Mrs. Iseminger she whispered at my classroom door. Can you email my mom? Please tell her I was in class yesterday. She doesn’t believe me. She never believes me. It doesn’t matter how good I am.
And my heart shattered against the cold tile floor.
Sometimes I beat myself up as a parent. I set high standards that in reality may not ever be attained. But then. Then I look around my classroom at students beaten down. Beaten down by parents that don’t know what it is to love their children.
I see the deep sadness in the eyes of teenagers who have been told they don’t matter to the world.
I have seen the tears well up in their eyes as they whisper, My parent’s don’t care what I do. And I wish with every piece of my soul they were lying to me.
I’ve seen the child at the end of the day step into the car greeted with glares and not hello. I’ve left campus only to look in my rearview mirror and witness a parent shouting so loud my heart hears her through the windows of cars. And her son’s face? I can’t see something bent so far to the ground.
And then I realize, maybe I’m not such a bad parent after all. Don’t misunderstand. Mistakes abound. But there are things I am doing right. And you are too.
Being a parent begins with love. Love that is willing to do the hard. Love that spills-out self to make room for grace. Love that wants to be deeper—better.
So my broken students have taught me how to avoid becoming a broken parent. With each lesson I see a different pain-filled face of a student who dreams of a parent capable of such things.

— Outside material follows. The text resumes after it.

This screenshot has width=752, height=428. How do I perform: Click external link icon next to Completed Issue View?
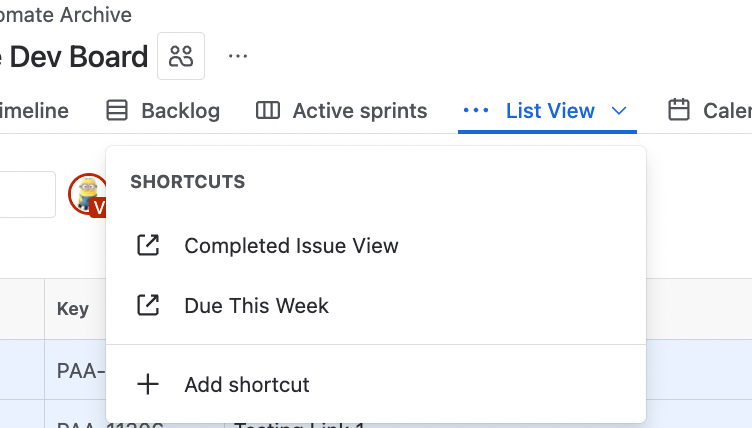148,245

This is the home I wish, with almost desperation, I could create for my broken students. It is the home I pray I am building for my own beautiful children.
Here are their lessons:
- Your child’s teacher should never be his biggest cheerleader.
- Understand this: Their world is a darker place than ours ever was, and their challenges greater.
- Don’t be afraid to discipline. Or to say no. If you don’t, they will one day say yes to everything.
- Give grace until it hurts. And then give more.
- Smile at your children when you pick them up from school. Or when they get off the bus. Or when they walk in the door from practice.
- Yell. Yell words that say your children matter. Every. Day.
- Kiss your children goodnight. Even if they’re three and wipe it off. Even if they’re teenagers and seem like ice.
- Respect your children. You will be amazed at how far it gets you in a conversation.
- Instill the value of learning from life, not just the Algebra and Literature taught in the classroom.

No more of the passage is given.